Iran has been conducting new construction activity at an underground facility near the Bakhtaran ballistic missile base in Kermanshah Province in western Iran, The Intel Lab intelligence, an imagery consulting firm reported Saturday.
After a 7-month stall, excavation of tunnels was resumed in early August, the site footprint has increased, and excavations for structure foundations are in progress, The Intel Lab said on its Twitter account.
The tunnels burrowed into hillsides are located at a distance of around 5km from the Revolutionary Guards (IRGC) Bakhtaran missile base to the north of the city of Kermanshah in an area called Bisotun. According to the Nuclear Threat Initiative, a nonprofit organization founded in 2001 by former US Senator Sam Nunn and philanthropist Ted Turner in the United States, the base is a potential launching point for ballistic missiles against Israel, the Gulf States and Europe.

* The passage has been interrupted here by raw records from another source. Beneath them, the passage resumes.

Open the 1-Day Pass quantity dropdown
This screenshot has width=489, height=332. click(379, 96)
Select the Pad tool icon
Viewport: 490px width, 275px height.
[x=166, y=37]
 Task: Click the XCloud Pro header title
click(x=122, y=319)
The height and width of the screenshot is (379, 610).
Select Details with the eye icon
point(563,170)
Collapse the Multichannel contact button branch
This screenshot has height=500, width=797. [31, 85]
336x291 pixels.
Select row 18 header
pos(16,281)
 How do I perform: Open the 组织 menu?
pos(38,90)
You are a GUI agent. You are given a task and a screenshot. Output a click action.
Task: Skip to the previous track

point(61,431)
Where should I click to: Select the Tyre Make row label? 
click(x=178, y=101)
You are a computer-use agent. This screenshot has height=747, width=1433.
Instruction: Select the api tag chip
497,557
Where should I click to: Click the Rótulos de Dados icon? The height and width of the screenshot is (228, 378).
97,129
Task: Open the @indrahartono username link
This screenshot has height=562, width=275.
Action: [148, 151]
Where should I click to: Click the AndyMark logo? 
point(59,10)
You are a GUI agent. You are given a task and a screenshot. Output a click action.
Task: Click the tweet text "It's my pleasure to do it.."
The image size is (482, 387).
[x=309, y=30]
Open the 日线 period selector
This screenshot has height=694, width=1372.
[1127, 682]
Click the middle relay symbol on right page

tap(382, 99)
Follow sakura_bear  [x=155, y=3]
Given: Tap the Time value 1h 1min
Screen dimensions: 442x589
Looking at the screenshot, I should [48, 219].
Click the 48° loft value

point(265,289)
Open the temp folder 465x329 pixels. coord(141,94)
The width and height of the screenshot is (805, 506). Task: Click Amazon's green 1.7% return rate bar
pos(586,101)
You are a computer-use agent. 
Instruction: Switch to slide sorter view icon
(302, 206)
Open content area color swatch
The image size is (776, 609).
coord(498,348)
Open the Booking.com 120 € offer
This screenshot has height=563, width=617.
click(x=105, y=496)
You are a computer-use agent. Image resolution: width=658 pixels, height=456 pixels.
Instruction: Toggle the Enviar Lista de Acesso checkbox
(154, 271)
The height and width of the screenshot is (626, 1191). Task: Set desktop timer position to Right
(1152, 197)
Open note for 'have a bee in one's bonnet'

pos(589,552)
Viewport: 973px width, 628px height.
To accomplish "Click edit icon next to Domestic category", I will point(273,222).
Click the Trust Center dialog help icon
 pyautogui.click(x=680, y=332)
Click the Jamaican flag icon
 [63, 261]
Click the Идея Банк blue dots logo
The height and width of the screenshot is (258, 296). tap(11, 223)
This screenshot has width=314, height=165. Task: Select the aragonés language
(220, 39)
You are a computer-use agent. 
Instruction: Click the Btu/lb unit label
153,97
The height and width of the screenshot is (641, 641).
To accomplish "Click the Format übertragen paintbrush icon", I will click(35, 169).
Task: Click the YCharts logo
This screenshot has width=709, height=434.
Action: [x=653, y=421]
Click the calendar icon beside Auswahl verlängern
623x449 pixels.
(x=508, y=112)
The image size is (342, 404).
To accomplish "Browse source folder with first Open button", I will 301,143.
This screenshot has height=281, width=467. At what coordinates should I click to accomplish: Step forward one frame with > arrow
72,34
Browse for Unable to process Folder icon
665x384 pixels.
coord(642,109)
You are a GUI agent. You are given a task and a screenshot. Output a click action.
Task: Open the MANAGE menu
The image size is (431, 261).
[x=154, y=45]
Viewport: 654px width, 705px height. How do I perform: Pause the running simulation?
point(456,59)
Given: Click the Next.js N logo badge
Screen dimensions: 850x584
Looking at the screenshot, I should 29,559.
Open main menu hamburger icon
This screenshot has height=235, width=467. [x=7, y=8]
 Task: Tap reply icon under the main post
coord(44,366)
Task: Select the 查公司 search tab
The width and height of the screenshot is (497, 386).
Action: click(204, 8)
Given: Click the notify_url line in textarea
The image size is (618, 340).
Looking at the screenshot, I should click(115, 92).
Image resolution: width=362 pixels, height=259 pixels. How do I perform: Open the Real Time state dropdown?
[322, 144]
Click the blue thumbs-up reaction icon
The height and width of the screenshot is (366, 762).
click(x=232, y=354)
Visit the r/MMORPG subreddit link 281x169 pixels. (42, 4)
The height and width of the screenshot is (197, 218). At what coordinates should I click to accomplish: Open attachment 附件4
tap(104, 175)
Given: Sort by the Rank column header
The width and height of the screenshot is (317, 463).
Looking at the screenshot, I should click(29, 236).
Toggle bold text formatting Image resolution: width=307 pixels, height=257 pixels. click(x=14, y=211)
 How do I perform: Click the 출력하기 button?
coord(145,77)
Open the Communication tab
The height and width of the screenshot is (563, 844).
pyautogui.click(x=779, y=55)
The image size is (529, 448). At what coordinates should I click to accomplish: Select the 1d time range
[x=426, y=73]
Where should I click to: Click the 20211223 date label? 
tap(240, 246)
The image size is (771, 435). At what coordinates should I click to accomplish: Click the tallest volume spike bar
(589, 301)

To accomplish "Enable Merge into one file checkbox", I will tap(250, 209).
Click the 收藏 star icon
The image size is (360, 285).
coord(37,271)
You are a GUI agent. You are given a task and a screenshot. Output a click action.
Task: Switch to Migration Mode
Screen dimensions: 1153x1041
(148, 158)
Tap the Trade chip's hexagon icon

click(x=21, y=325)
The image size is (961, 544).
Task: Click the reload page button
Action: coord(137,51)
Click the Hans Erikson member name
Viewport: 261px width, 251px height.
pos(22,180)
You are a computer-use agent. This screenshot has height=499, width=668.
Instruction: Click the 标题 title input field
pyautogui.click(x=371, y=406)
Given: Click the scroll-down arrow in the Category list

The renewed construction activity can be seen here on this timelapse from the beginning of August until today (Sept 25). Images courtesy @sentinel_hub @CopernicusEU #Iran #Ballistic #TheIntelLab pic.twitter.com/iUXuQ73Q3G
— The Intel Lab (@TheIntelLab) September 25, 2021
Based on open-source satellite imagery, the intelligence and imagery consulting firm had reported that two tunnels had been excavated from January to September 2020 and published a 3D model which it said could be a possible layout of the underground facility when operational.
Farzin Nadimi, defense and security analyst in Washington DC, told Iran International Sunday that the new construction site appears to be relatively small in size but there may be large underground galleries and may be connected to the massive Bakhataran base 5km away through underground tunnels. The facility may be meant for storing, assembling and maintenance of ballistic missiles, he said.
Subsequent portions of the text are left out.